§ **Brief**: Print, exactly and with no pictures, the line containing "Expand the プロセッサ device node" and each line after it to the end of the entries below.

§ **Saved data entries**:
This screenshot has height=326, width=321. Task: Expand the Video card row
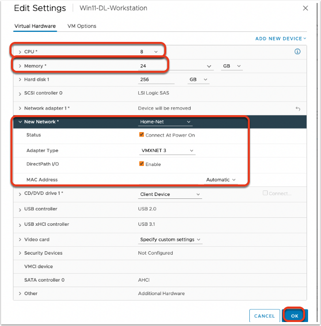tap(20, 240)
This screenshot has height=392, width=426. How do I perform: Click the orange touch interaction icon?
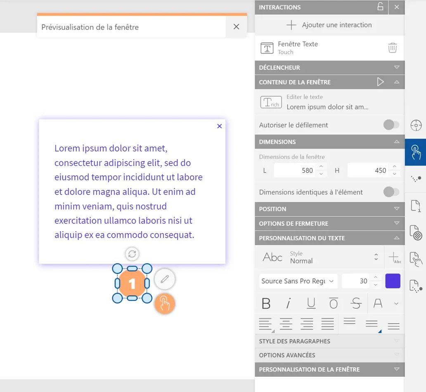(x=165, y=304)
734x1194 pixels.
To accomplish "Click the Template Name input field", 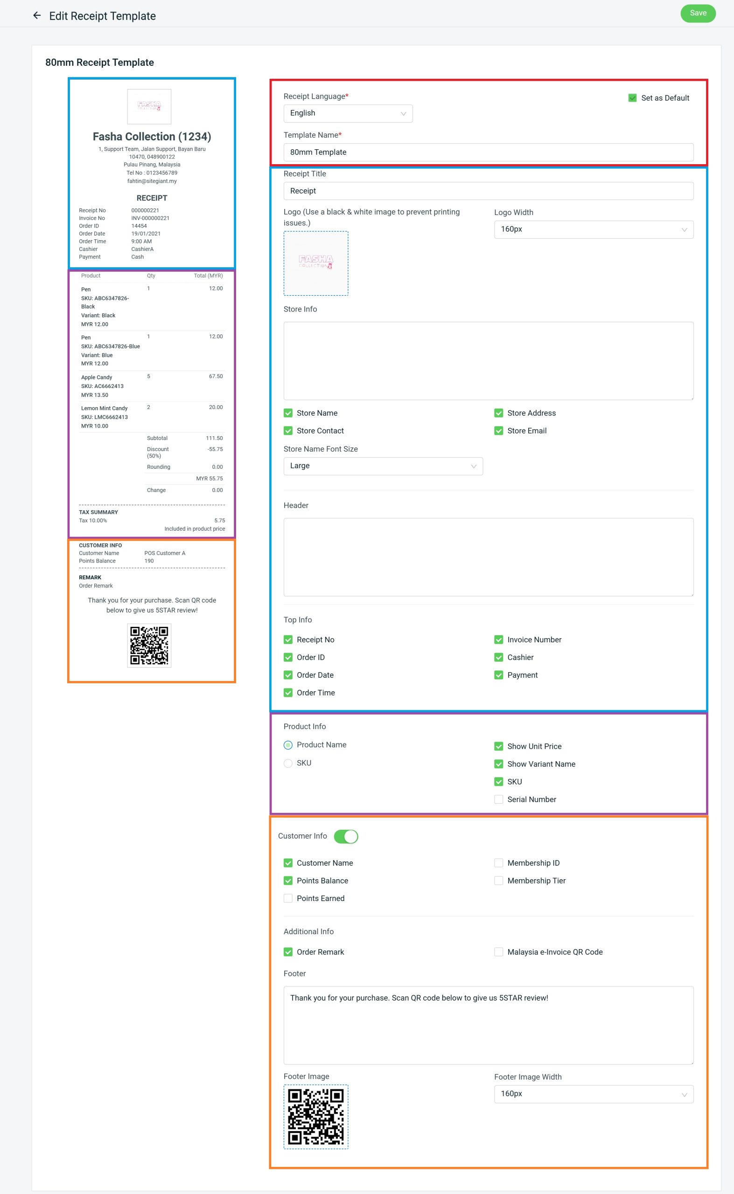I will point(488,152).
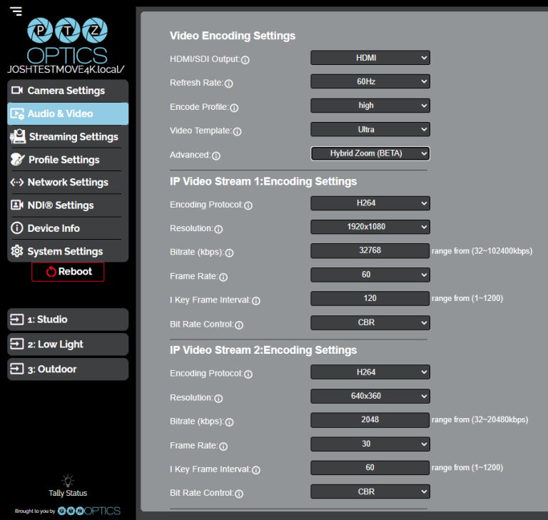Show info for Refresh Rate setting
Screen dimensions: 548x520
pos(229,83)
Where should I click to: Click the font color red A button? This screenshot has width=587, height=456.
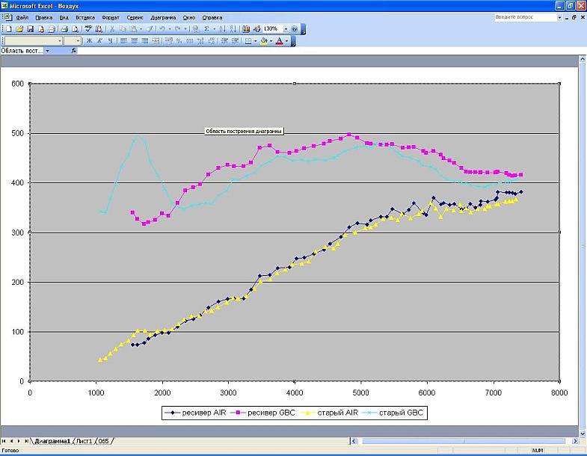pos(280,41)
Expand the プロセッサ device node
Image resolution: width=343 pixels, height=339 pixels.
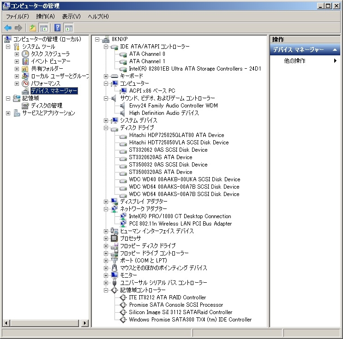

§ **Exercise answer**:
Expand the プロセッサ device node
Image resolution: width=343 pixels, height=339 pixels.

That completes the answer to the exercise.